Au moins, je ne me sens pas triste. Je suis trop dans le coton pour ressentir quoi que ce soit, de toutes façons. Léo est en larmes.

5 décembre, je comprends pourquoi Léo est en larmes : son cher et tendre Isidore s'est pris un procès. J'avais prévenu, mais personne ne m'écoute jamais.

— Pa'c'que t'es sinistre, ricane Mahia. 

— Si tu n'es pas contente, va voir ailleurs.

— Oh, j't'ai vexé, mon pauv' petit Mathis ?

Je lui tire la langue. Louna passe devant moi, serrant dans ses doigts le gobelet brun de la machine à café du foyer de l'étage supérieur. Sa pâleur et ses yeux fatigués me coupent la voix.

— Mathis, murmure-t-elle, je peux te parler en privé ?

Je me lève, je la suis jusqu'à un coin plus tranquille.

— Je te dis ça car je te fais vraiment confiance et j'sais que t'es plutôt compréhensif comme gars, commence-t-elle en remontant ses lunettes sur son nez. Tu répètes pas.

— Promis, articulé-je en me disant qu'elle ne me connaît pas vraiment en fin de compte.

— Tu sais, dans ma famille en ce moment, c'est la merde. Mon père a perdu son boulot, ma mère galère, mes frères sont intenables... Et mon cousin José est venu pour nous rendre visite, explique Louna d'une voix tremblante. Il... Il m'a regardée, il a dit que j'étais devenue une femme. Que c'était dommage qu'une fille comme moi se trouve pas de copain. C'était bizarre d'entendre ça de lui, 'fin on a grandi quasi ensemble avant qu'on vienne en France. On doit avoir quoi, trois ou quatre ans d'écart...

Elle a un rire nerveux.

— On s'est promenés dans le bois, là, pas loin de chez moi, raconte-t-elle. Et là... Là il m'a embrassée... Il m'a passée sa main sous mon pull, et dans mon pantalon, puis il m'a forcée à le s... J'arrive pas à le dire...

Ses yeux sont plein de larmes. Je me sens vide face à elle, c'est terrible.

— P-puis il m'a... Il m'a... 

Ses mots se coincent dans sa gorge. Elle pleure, en se jetant dans mes bras, en pleurant contre mon épaule. Je ne comprends plus ce qu'elle baragouine, dans un mélange étrange de français et de portugais. Elle me tire, sert, froisse mes vêtements dans ses poings. 

Puis elle s'arrête, se détache de moi. Elle est agitée par quelques spasmes. Elle replace ses lunettes, dans un geste mécanique, sèche ses larmes du revers de la main.

— J'ai peur d'être enceinte, murmure une voix lointaine et enrouée.

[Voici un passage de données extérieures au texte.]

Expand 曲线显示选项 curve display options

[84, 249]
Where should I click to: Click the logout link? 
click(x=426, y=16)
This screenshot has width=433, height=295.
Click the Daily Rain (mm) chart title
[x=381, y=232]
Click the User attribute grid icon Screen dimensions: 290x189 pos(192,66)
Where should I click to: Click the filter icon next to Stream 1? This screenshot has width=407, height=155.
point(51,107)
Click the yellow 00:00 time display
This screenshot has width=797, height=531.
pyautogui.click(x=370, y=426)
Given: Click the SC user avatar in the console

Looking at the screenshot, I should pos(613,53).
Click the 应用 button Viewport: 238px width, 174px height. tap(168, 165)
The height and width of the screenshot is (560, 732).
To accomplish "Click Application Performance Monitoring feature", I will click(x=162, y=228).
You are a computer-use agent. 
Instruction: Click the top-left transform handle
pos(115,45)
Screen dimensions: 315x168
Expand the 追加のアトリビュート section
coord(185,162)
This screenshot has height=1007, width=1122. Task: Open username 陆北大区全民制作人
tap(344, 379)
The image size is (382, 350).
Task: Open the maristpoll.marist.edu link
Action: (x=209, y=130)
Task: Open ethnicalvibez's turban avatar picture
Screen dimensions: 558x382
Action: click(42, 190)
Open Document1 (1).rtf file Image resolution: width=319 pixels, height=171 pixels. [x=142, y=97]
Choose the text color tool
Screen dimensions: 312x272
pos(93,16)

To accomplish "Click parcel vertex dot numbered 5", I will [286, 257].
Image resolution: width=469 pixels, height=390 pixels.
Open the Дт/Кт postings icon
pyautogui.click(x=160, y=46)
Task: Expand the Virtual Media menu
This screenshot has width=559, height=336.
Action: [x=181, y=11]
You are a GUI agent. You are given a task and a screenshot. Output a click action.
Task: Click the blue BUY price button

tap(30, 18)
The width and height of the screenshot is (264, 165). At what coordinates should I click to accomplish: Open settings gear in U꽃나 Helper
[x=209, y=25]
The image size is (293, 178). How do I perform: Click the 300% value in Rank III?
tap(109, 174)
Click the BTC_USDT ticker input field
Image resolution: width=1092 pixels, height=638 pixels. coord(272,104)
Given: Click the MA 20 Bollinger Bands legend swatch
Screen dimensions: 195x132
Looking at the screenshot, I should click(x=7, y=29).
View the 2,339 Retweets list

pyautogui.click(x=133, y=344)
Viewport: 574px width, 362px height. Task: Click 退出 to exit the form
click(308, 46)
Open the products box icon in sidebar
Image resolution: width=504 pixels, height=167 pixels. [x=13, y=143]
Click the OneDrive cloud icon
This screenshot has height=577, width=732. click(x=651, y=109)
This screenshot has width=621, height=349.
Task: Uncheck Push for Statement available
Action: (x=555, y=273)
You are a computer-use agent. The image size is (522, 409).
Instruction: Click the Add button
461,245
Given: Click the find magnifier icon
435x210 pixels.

Et moi, j'ai envie de vomir.

6 décembre, rien ne fait sens. 

Rien. Je ne supporte plus rien.

Plus rien.

Anton est revenu au lycée. Il doit avoir perdu une quinzaine de kilos, au bas mot. Au fait, je n'en ai pas parlé, le conseil de classe est ce soir. Je l'ai appris ce matin.

Léo est absent.

À tous mes contacts : mes connards de parents ont foutu un procès au cul de mon chéri :D J'adooooore. Bref, j'vais pas venir au lycée pendant un petit moment, mrc l'article 227-8 du code pénal, va falloir prouver que j'étais consentant et pas sous influence. VOILAAAAAAAAAA

Hé bien, nous avons notre réponse pour Léo.

7 décembre, Faya a filé en catimini une boîte bicolore à Louna. Louna file aux toilettes. Une demi-dizaine de minutes plus tard, elle ressort. Elle embrasse Faya. Elle embrasse Blandine, Emmy, Rita, Gabriel, Enzo. Elle vient vers moi, me saute au cou.

Louna montre le test. Négatif.

Vien chez moi, toi [smiley]

Tu es un peu expéditive, ma chérie

Adresse ?

8 décembre, Antoine hurle que « Mathis a une amoureuseuh ». Donc Arthur me demande qui est l'heureuse élue. Et Jeanne m'a forcé à prendre des fleurs. 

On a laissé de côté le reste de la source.